What a nice tie-in to Penny’s arc in Brakebills South, where the brilliant Mayakovsky is confined by an incorporate bond due to his dalliances with students like Emily. Although the hand problems may have been the main motivation for all that Penny did, the professor’s big reveal after his student had un-knotted hundreds of ropes and sanded a table to sawdust with a rasp was an excellent reminder that magic is sputtering, both from Martin’s greed and Ember’s befouling at the Wellspring. Surely Mayakovsky’s battery will become an important resource in the season to come. A nicely woven series of threads!

The fact that Quentin and Penny are both drawn to magic to ease their suffering as Mayakovsky asserts makes it all the more ironic that magic cannot help Julia rid herself of her newly discovered pregnancy, nor can it speed up her search with Kady for the woman who banished Reynard. And by the way, where the hell did they get actual newspapers in this Internet age? The abortion prospects could have readily become a preachy political message that would derail Julia’s quest both narratively and practically, but the moral dilemma was handled quite expertly, especially with Kady’s tender understanding in the mix.

Although the horror of the situation was only heightened by the casual manipulation (by the fetus?) of the clinic’s receptionist and the gruesome fate of the doctor performing the procedure, it puts forward the obvious question: is Julia’s child a demigod, protecting itself from harm with powerful forces even from within the womb? Or has Reynard placed a ward on his progeny, either indirectly or willfully? Either way, it spells more bad news for Julia, a character that has had more than her fair share of it.
..........
Exercise instructions:
a – Copy the episode review from "Although the horror" to "share of it.", inclusive.
b – In the episode review, what two causes are named for magic sputtering?
c – Write the next part of the episode review, picking up after its last sentence.

Excerpted data:
..........
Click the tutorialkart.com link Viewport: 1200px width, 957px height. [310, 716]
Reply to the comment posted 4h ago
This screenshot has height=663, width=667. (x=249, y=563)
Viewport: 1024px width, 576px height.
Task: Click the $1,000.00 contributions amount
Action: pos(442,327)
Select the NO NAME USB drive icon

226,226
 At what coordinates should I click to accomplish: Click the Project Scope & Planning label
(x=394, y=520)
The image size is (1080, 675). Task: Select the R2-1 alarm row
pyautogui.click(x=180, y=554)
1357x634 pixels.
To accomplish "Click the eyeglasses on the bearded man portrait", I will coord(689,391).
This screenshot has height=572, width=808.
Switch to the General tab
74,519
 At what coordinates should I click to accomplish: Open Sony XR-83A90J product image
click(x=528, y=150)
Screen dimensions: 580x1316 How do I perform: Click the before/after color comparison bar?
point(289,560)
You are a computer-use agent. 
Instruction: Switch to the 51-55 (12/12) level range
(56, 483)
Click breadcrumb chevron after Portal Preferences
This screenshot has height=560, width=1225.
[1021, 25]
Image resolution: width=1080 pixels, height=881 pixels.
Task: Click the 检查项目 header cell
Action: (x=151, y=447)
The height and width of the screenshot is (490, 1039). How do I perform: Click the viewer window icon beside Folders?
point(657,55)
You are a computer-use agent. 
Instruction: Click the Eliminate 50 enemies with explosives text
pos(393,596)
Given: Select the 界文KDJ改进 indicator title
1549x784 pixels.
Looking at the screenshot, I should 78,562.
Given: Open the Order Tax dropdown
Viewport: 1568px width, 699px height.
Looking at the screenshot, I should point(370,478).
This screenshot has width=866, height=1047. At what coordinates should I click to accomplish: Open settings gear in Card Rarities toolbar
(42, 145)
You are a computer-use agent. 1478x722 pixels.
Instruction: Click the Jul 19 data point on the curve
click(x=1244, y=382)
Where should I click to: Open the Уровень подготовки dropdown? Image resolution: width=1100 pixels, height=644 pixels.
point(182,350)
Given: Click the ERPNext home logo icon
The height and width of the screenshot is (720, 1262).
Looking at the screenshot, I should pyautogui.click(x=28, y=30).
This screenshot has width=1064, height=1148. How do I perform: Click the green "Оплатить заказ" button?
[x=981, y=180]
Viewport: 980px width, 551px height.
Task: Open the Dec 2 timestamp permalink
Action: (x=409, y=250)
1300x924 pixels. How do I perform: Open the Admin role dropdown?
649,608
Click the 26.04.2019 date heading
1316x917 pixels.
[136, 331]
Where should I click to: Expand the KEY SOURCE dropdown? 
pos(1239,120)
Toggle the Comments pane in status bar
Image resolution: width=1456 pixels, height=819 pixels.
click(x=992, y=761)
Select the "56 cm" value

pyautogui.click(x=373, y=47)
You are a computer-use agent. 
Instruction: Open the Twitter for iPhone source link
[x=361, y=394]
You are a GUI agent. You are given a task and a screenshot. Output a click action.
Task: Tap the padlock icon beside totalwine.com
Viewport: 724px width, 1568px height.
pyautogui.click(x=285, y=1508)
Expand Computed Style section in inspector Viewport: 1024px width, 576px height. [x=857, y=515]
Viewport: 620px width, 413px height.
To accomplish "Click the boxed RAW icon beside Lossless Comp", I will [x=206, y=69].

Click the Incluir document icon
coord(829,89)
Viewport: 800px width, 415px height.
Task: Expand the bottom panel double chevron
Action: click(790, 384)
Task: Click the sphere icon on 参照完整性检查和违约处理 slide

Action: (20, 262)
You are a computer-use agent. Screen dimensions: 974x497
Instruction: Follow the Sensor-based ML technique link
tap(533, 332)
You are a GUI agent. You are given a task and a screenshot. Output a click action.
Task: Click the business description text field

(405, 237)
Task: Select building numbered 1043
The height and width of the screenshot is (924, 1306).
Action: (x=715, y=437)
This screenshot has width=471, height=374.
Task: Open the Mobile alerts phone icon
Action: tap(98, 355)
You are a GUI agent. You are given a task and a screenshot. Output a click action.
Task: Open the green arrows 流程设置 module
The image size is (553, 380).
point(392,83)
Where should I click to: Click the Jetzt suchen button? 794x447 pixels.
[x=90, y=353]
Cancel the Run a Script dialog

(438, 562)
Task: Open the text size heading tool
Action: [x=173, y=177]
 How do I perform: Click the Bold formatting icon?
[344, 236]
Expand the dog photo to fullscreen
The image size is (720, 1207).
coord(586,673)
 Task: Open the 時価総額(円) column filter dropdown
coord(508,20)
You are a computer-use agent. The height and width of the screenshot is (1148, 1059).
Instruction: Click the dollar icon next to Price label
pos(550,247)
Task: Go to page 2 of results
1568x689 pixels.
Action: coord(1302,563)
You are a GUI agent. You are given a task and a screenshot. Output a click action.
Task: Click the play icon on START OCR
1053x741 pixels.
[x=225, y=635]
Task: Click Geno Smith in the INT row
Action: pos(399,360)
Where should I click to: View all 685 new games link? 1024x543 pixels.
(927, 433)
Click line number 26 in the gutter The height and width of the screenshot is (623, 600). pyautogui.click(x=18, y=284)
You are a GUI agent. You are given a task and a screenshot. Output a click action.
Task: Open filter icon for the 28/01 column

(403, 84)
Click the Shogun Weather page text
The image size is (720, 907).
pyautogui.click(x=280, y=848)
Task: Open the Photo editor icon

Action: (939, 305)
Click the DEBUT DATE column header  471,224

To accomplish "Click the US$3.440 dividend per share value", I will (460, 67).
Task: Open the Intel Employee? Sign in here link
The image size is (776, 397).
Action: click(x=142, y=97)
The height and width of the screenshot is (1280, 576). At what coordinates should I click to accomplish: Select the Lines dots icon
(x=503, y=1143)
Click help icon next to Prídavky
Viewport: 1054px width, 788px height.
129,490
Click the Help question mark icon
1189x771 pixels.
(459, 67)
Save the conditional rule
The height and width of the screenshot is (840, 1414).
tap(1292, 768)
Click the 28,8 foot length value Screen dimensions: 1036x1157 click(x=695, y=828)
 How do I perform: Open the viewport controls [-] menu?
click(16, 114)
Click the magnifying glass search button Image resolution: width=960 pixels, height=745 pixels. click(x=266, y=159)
..........
Expected results:
a –
Although the horror of the situation was only heightened by the casual manipulation (by the fetus?) of the clinic’s receptionist and the gruesome fate of the doctor performing the procedure, it puts forward the obvious question: is Julia’s child a demigod, protecting itself from harm with powerful forces even from within the womb? Or has Reynard placed a ward on his progeny, either indirectly or willfully? Either way, it spells more bad news for Julia, a character that has had more than her fair share of it.

b – Martin's greed and Ember's befouling at the Wellspring.

c –
But triumph is surely in her future somewhere, just as Eliot’s kingship continues to inspire hope that he may find happiness through royal action. It’s not really fun to see Margo counsel her best friend to execute a freedom fighter that tried to assassinate him, but Eliot’s mercy is certainly a new direction for the previously selfish and despondent character. But should we be worried about his wife’s affiliation with the so-called “foo fighters,” or should we appreciate that her pregnancy inspired an admirable action from the child of Earth, which she in turn will acknowledge?

Whether with the opposing pregnancies of Fen and Julia, wanted and unwanted, or with the common thread of Mayakovsky’s influence on both Penny and Quentin, this week’s The Magicians felt tightly crafted even as it established a very different tone from what we’ve seen so far this season. With tension mounting in the quest to replenish Fillory’s magic as well as the pursuit of Reynard, there’s a clear path being set for all of the magicians whose lives will become wrapped up in these missions. As long as this strong storytelling continues, fans will willingly walk the same path, no matter how tragic or dangerous, with enthusiasm for the story ahead.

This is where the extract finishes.